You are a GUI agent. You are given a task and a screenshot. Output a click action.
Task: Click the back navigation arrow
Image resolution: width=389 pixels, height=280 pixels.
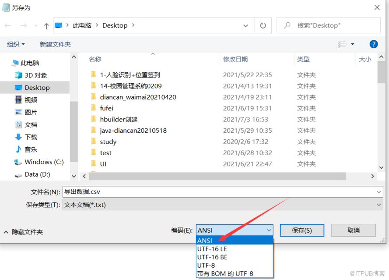[x=8, y=25]
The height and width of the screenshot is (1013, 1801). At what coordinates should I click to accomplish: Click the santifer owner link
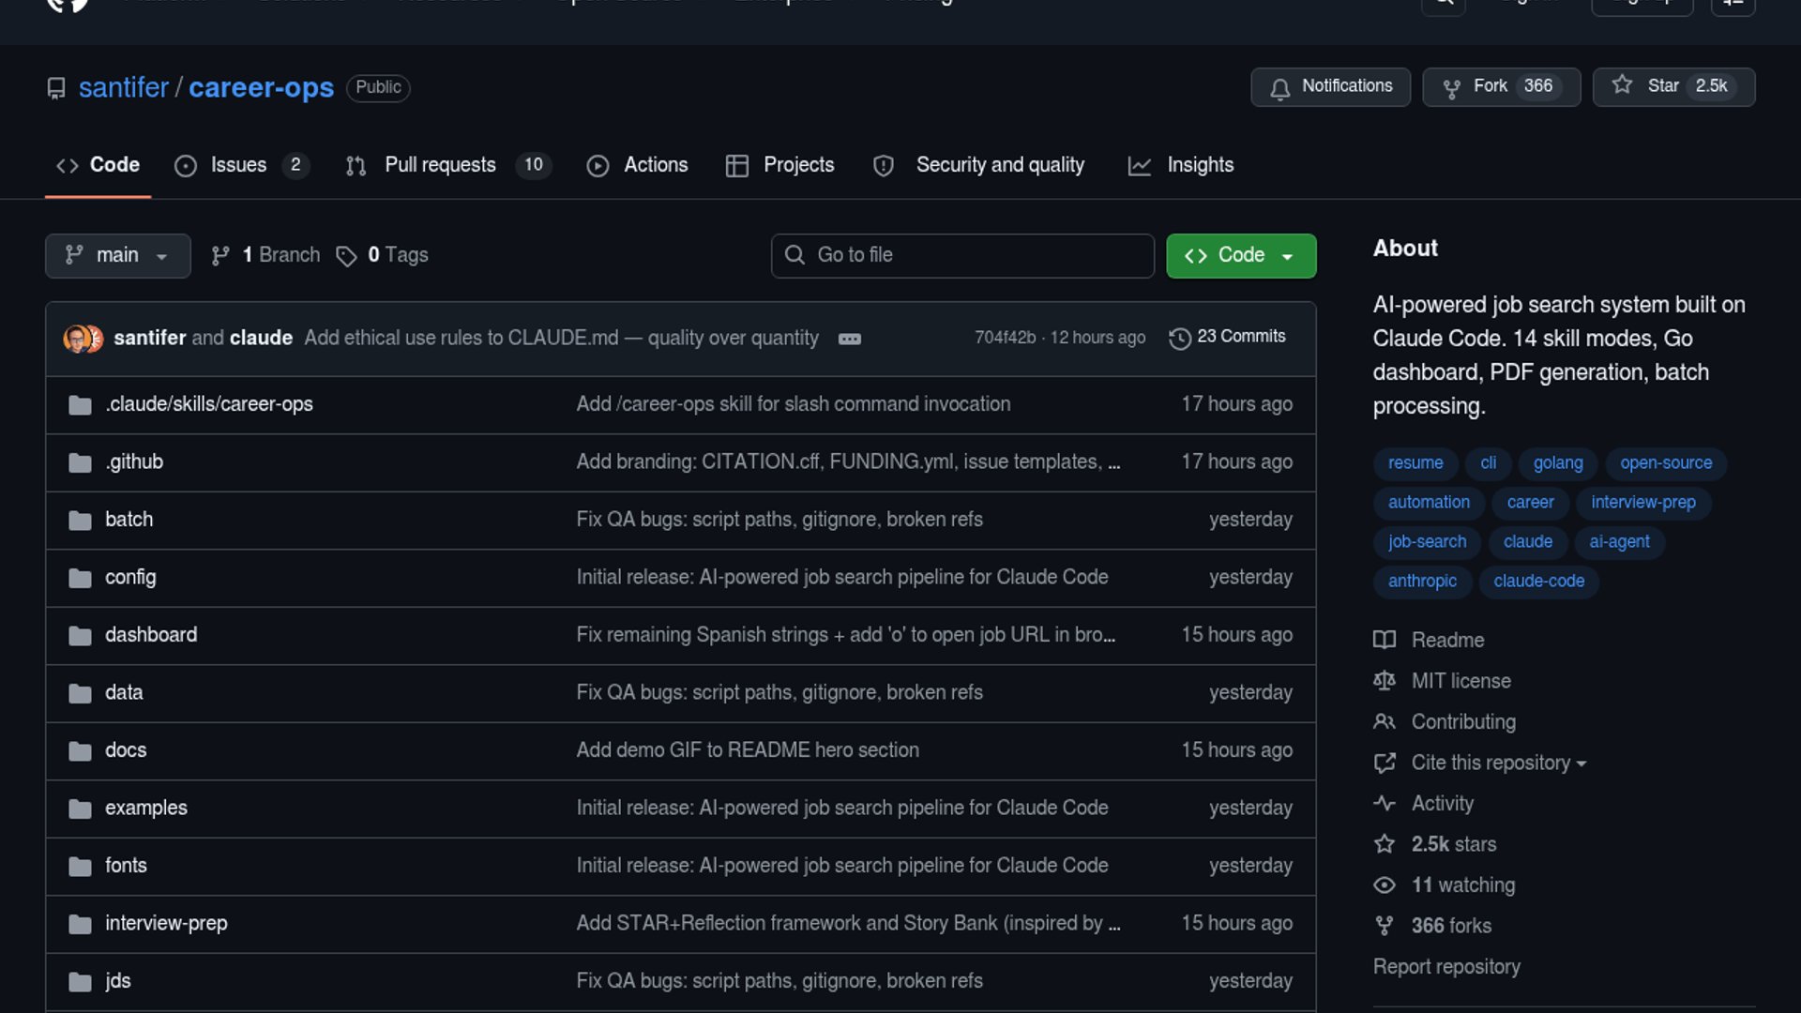123,87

Problem to solve:
Reproduce the text of the records above verbatim, line for line, and leave out the pictures.

Response below:
You are a GUI agent. You are given a task and a screenshot. Output a click action.
Task: Click the back navigation arrow
Image resolution: width=389 pixels, height=280 pixels.
[x=8, y=25]
The height and width of the screenshot is (1013, 1801). At what coordinates should I click to accomplish: Click the santifer owner link
123,87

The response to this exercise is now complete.